TEXT TO READ:
--*--
Providing habitat for pronghorn, coyote, bighorn sheep, mountain lion, desert tortoise, peregrine falcon, and numerous species of rattlesnakes, the Arizona desert offers vast breathtaking arid landscapes. Amidst a spattering of classic western cities and towns, Joshua trees, Palo Verdes, and saguaro cacti color the landscape and host hundreds of bird species. When the desert rains, these creatures present a multitude of life!
Numerous perennial streams and springs in this otherwise arid region represent vulnerable ribbons of life that are essential for migrating birds and mammals, as well as “residential obligate species” (they have to live only in that place).
In northwestern Arizona, the transition zone between the Colorado Plateau and the Basin and Range Province creates a unique geomorphological feature connecting the Great Basin, Sonoran, and Mojave Deserts. The geologic features that are created out of this ancient landscape are great mesas, deep canyons, wide flats, and a general rugged landscape cut deep by seasonal rains. The western mountains are truly some of Arizona’s most beautiful features.
--*--
AIM A: Write out the records below word for word, omitting the pictures.

DATA FOR THE TASK:
--*--
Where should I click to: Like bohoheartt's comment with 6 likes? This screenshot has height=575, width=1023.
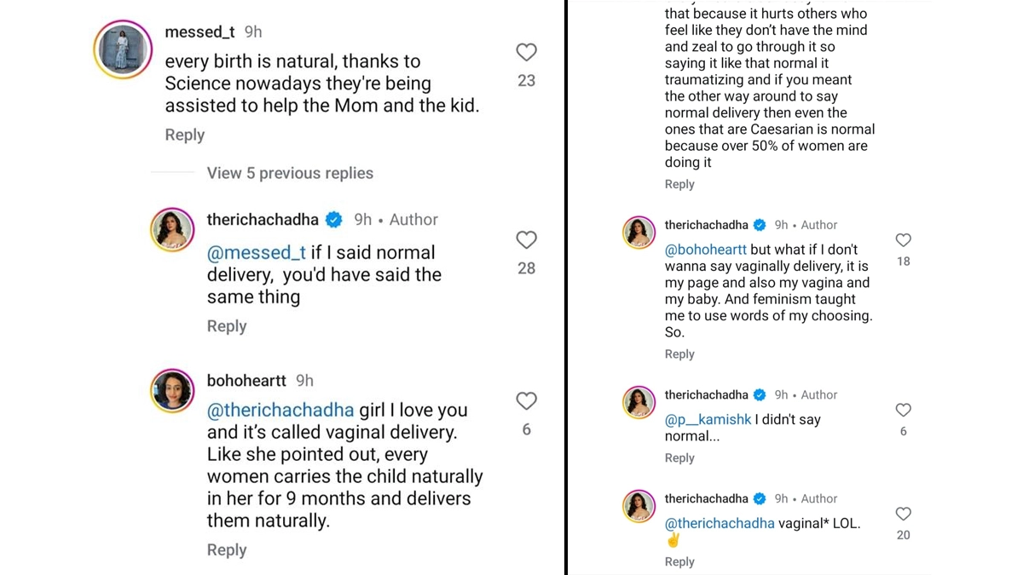(x=527, y=401)
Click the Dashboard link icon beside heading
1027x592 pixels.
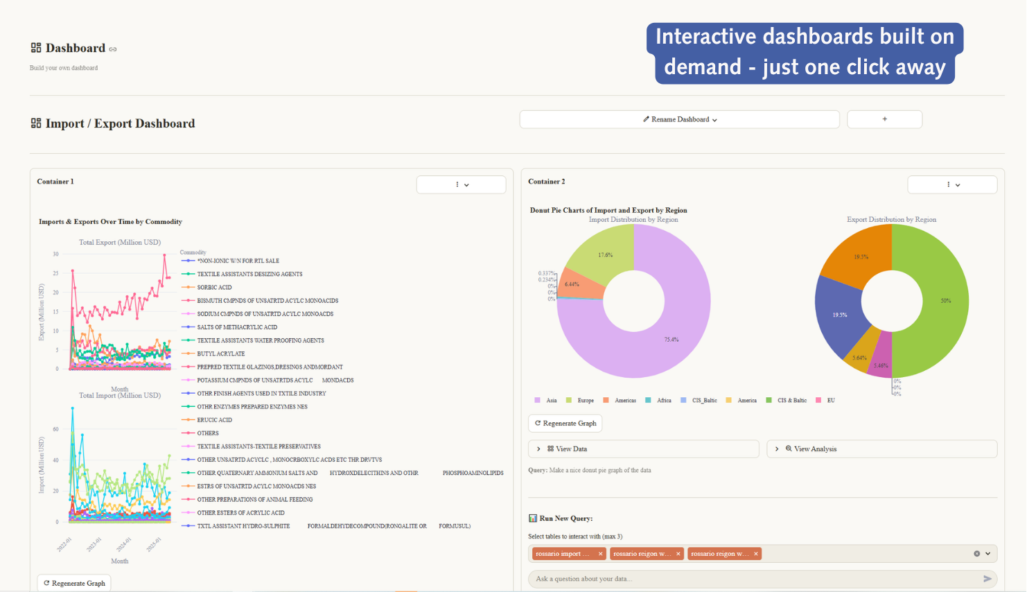[x=113, y=49]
--*--
AIM B: From the passage on the Arizona desert, extract the words starting at "Numerous perennial streams" and ending at "in that place).", unchanged.

CORRECT RESPONSE A:
Where should I click to: Like bohoheartt's comment with 6 likes? This screenshot has height=575, width=1023.
(x=527, y=401)
Click the Dashboard link icon beside heading
1027x592 pixels.
[x=113, y=49]

CORRECT RESPONSE B:
Numerous perennial streams and springs in this otherwise arid region represent vulnerable ribbons of life that are essential for migrating birds and mammals, as well as “residential obligate species” (they have to live only in that place).